# [WHAT YOU HAVE TO DO]
Reproduce each of the following lines word for word, without changing anything.
Begin DATA FOR THE TASK
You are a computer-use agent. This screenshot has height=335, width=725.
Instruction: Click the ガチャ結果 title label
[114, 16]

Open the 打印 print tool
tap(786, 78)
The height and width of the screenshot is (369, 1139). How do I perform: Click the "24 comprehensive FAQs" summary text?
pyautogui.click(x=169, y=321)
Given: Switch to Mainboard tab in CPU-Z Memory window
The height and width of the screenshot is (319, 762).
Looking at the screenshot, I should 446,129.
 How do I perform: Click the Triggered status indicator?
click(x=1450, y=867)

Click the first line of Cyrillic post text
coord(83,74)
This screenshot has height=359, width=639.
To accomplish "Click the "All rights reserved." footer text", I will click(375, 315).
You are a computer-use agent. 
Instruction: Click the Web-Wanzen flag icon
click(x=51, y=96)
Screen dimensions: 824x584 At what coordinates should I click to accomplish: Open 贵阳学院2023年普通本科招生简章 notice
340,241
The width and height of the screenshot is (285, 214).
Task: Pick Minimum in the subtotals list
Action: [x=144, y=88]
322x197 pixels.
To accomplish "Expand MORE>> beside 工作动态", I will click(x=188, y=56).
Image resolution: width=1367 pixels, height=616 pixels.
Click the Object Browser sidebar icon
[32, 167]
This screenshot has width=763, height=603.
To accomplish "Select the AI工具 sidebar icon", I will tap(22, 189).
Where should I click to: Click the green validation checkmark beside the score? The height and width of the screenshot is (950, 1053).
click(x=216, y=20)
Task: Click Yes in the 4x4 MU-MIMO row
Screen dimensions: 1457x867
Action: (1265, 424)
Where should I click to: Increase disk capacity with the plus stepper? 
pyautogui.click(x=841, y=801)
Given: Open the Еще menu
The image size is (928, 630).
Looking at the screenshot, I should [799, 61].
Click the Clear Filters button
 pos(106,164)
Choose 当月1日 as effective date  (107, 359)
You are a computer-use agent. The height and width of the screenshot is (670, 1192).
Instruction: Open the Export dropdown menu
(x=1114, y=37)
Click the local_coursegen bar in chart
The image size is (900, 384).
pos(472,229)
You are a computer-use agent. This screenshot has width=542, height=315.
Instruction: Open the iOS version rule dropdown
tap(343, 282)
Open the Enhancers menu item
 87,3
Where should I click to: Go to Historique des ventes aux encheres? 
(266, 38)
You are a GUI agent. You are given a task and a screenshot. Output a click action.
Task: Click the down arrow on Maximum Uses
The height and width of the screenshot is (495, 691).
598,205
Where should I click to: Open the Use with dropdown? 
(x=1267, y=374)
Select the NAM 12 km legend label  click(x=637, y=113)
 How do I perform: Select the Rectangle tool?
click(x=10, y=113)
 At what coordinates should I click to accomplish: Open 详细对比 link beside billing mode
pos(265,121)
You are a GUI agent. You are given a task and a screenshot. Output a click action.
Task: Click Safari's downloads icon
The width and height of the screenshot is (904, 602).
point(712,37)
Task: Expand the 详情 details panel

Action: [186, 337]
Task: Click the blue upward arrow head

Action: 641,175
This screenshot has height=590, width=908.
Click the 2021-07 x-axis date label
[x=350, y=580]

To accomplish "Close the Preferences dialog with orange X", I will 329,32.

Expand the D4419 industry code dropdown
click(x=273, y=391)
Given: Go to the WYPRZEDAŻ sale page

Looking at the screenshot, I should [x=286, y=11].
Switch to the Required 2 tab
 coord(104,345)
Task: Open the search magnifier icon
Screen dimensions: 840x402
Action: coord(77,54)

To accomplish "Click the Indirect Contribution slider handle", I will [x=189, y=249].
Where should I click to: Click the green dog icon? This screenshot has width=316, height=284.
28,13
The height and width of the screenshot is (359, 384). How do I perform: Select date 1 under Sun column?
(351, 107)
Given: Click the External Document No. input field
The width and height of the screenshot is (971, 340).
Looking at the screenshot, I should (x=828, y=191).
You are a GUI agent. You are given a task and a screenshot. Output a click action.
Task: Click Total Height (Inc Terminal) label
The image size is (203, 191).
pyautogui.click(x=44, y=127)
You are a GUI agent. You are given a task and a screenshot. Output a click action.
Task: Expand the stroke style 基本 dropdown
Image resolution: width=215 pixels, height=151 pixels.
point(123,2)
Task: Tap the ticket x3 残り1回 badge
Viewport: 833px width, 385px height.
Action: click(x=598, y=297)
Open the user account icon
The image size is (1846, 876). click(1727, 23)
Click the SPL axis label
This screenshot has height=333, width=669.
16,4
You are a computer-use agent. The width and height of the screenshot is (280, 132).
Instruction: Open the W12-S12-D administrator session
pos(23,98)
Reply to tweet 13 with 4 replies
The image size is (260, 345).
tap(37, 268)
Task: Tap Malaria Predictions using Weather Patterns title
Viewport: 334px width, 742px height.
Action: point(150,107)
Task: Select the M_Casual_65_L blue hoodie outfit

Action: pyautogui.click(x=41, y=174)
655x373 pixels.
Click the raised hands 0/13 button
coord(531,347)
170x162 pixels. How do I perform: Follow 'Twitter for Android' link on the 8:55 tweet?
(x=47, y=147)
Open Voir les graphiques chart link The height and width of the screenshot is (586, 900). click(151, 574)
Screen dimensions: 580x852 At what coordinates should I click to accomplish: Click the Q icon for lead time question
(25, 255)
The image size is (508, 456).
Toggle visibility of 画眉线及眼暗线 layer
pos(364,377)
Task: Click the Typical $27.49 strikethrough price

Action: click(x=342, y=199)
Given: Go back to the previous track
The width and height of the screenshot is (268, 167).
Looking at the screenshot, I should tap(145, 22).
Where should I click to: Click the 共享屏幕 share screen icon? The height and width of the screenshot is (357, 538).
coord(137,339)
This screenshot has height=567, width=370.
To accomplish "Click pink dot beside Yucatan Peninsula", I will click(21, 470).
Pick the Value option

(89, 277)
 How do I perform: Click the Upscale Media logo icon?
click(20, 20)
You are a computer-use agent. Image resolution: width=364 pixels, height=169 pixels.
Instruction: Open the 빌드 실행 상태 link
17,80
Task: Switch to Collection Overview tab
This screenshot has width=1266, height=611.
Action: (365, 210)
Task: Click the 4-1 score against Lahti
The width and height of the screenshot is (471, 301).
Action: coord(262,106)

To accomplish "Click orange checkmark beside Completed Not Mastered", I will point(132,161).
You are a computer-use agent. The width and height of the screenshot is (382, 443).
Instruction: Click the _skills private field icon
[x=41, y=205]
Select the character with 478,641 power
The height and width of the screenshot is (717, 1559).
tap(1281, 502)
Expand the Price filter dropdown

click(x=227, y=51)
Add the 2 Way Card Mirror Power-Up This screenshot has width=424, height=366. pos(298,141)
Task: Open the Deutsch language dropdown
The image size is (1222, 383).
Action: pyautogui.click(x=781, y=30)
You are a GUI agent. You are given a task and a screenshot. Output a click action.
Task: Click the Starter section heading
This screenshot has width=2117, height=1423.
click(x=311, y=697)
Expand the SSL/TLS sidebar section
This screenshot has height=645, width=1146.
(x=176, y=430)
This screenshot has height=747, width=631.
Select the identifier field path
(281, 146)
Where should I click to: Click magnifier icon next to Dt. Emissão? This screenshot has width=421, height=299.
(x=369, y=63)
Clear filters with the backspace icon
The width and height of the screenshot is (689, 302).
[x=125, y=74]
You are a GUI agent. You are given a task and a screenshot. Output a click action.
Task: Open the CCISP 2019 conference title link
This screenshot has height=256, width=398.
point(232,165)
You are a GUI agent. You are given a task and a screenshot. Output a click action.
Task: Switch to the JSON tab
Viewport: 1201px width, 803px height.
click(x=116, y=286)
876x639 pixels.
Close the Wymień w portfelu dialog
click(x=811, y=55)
End DATA FOR THE TASK
# [RESPONSE FOR THIS EXERCISE]
You are a computer-use agent. This screenshot has height=335, width=725.
Instruction: Click the ガチャ結果 title label
[114, 16]

Open the 打印 print tool
tap(786, 78)
The height and width of the screenshot is (369, 1139). How do I perform: Click the "24 comprehensive FAQs" summary text?
pyautogui.click(x=169, y=321)
Given: Switch to Mainboard tab in CPU-Z Memory window
The height and width of the screenshot is (319, 762).
Looking at the screenshot, I should 446,129.
 How do I perform: Click the Triggered status indicator?
click(x=1450, y=867)

Click the first line of Cyrillic post text
coord(83,74)
This screenshot has height=359, width=639.
To accomplish "Click the "All rights reserved." footer text", I will click(375, 315).
You are a computer-use agent. 
Instruction: Click the Web-Wanzen flag icon
click(x=51, y=96)
Screen dimensions: 824x584 At what coordinates should I click to accomplish: Open 贵阳学院2023年普通本科招生简章 notice
340,241
The width and height of the screenshot is (285, 214).
Task: Pick Minimum in the subtotals list
Action: [x=144, y=88]
322x197 pixels.
To accomplish "Expand MORE>> beside 工作动态", I will click(x=188, y=56).
Image resolution: width=1367 pixels, height=616 pixels.
Click the Object Browser sidebar icon
[32, 167]
This screenshot has width=763, height=603.
To accomplish "Select the AI工具 sidebar icon", I will tap(22, 189).
Where should I click to: Click the green validation checkmark beside the score? The height and width of the screenshot is (950, 1053).
click(x=216, y=20)
Task: Click Yes in the 4x4 MU-MIMO row
Screen dimensions: 1457x867
Action: (1265, 424)
Where should I click to: Increase disk capacity with the plus stepper? 
pyautogui.click(x=841, y=801)
Given: Open the Еще menu
The image size is (928, 630).
Looking at the screenshot, I should [799, 61].
Click the Clear Filters button
 pos(106,164)
Choose 当月1日 as effective date  (107, 359)
You are a computer-use agent. The height and width of the screenshot is (670, 1192).
Instruction: Open the Export dropdown menu
(x=1114, y=37)
Click the local_coursegen bar in chart
The image size is (900, 384).
pos(472,229)
You are a computer-use agent. This screenshot has width=542, height=315.
Instruction: Open the iOS version rule dropdown
tap(343, 282)
Open the Enhancers menu item
 87,3
Where should I click to: Go to Historique des ventes aux encheres? 
(266, 38)
You are a GUI agent. You are given a task and a screenshot. Output a click action.
Task: Click the down arrow on Maximum Uses
The height and width of the screenshot is (495, 691).
598,205
Where should I click to: Open the Use with dropdown? 
(x=1267, y=374)
Select the NAM 12 km legend label  click(x=637, y=113)
 How do I perform: Select the Rectangle tool?
click(x=10, y=113)
 At what coordinates should I click to accomplish: Open 详细对比 link beside billing mode
pos(265,121)
You are a GUI agent. You are given a task and a screenshot. Output a click action.
Task: Click Safari's downloads icon
The width and height of the screenshot is (904, 602).
point(712,37)
Task: Expand the 详情 details panel

Action: [186, 337]
Task: Click the blue upward arrow head

Action: 641,175
This screenshot has height=590, width=908.
Click the 2021-07 x-axis date label
[x=350, y=580]

To accomplish "Close the Preferences dialog with orange X", I will 329,32.

Expand the D4419 industry code dropdown
click(x=273, y=391)
Given: Go to the WYPRZEDAŻ sale page

Looking at the screenshot, I should [x=286, y=11].
Switch to the Required 2 tab
 coord(104,345)
Task: Open the search magnifier icon
Screen dimensions: 840x402
Action: coord(77,54)

To accomplish "Click the Indirect Contribution slider handle", I will [x=189, y=249].
Where should I click to: Click the green dog icon? This screenshot has width=316, height=284.
28,13
The height and width of the screenshot is (359, 384). How do I perform: Select date 1 under Sun column?
(351, 107)
Given: Click the External Document No. input field
The width and height of the screenshot is (971, 340).
Looking at the screenshot, I should (x=828, y=191).
You are a GUI agent. You are given a task and a screenshot. Output a click action.
Task: Click Total Height (Inc Terminal) label
The image size is (203, 191).
pyautogui.click(x=44, y=127)
You are a GUI agent. You are given a task and a screenshot. Output a click action.
Task: Expand the stroke style 基本 dropdown
Image resolution: width=215 pixels, height=151 pixels.
point(123,2)
Task: Tap the ticket x3 残り1回 badge
Viewport: 833px width, 385px height.
Action: click(x=598, y=297)
Open the user account icon
The image size is (1846, 876). click(1727, 23)
Click the SPL axis label
This screenshot has height=333, width=669.
16,4
You are a computer-use agent. The width and height of the screenshot is (280, 132).
Instruction: Open the W12-S12-D administrator session
pos(23,98)
Reply to tweet 13 with 4 replies
The image size is (260, 345).
tap(37, 268)
Task: Tap Malaria Predictions using Weather Patterns title
Viewport: 334px width, 742px height.
Action: point(150,107)
Task: Select the M_Casual_65_L blue hoodie outfit

Action: pyautogui.click(x=41, y=174)
655x373 pixels.
Click the raised hands 0/13 button
coord(531,347)
170x162 pixels. How do I perform: Follow 'Twitter for Android' link on the 8:55 tweet?
(x=47, y=147)
Open Voir les graphiques chart link The height and width of the screenshot is (586, 900). click(151, 574)
Screen dimensions: 580x852 At what coordinates should I click to accomplish: Click the Q icon for lead time question
(25, 255)
The image size is (508, 456).
Toggle visibility of 画眉线及眼暗线 layer
pos(364,377)
Task: Click the Typical $27.49 strikethrough price

Action: click(x=342, y=199)
Given: Go back to the previous track
The width and height of the screenshot is (268, 167).
Looking at the screenshot, I should tap(145, 22).
Where should I click to: Click the 共享屏幕 share screen icon? The height and width of the screenshot is (357, 538).
coord(137,339)
This screenshot has height=567, width=370.
To accomplish "Click pink dot beside Yucatan Peninsula", I will click(21, 470).
Pick the Value option

(89, 277)
 How do I perform: Click the Upscale Media logo icon?
click(20, 20)
You are a computer-use agent. Image resolution: width=364 pixels, height=169 pixels.
Instruction: Open the 빌드 실행 상태 link
17,80
Task: Switch to Collection Overview tab
This screenshot has width=1266, height=611.
Action: (365, 210)
Task: Click the 4-1 score against Lahti
The width and height of the screenshot is (471, 301).
Action: coord(262,106)

To accomplish "Click orange checkmark beside Completed Not Mastered", I will point(132,161).
You are a computer-use agent. The width and height of the screenshot is (382, 443).
Instruction: Click the _skills private field icon
[x=41, y=205]
Select the character with 478,641 power
The height and width of the screenshot is (717, 1559).
tap(1281, 502)
Expand the Price filter dropdown

click(x=227, y=51)
Add the 2 Way Card Mirror Power-Up This screenshot has width=424, height=366. pos(298,141)
Task: Open the Deutsch language dropdown
The image size is (1222, 383).
Action: pyautogui.click(x=781, y=30)
You are a GUI agent. You are given a task and a screenshot. Output a click action.
Task: Click the Starter section heading
This screenshot has width=2117, height=1423.
click(x=311, y=697)
Expand the SSL/TLS sidebar section
This screenshot has height=645, width=1146.
(x=176, y=430)
This screenshot has height=747, width=631.
Select the identifier field path
(281, 146)
Where should I click to: Click magnifier icon next to Dt. Emissão? This screenshot has width=421, height=299.
(x=369, y=63)
Clear filters with the backspace icon
The width and height of the screenshot is (689, 302).
[x=125, y=74]
You are a GUI agent. You are given a task and a screenshot. Output a click action.
Task: Open the CCISP 2019 conference title link
This screenshot has height=256, width=398.
point(232,165)
You are a GUI agent. You are given a task and a screenshot. Output a click action.
Task: Switch to the JSON tab
Viewport: 1201px width, 803px height.
click(x=116, y=286)
876x639 pixels.
Close the Wymień w portfelu dialog
click(x=811, y=55)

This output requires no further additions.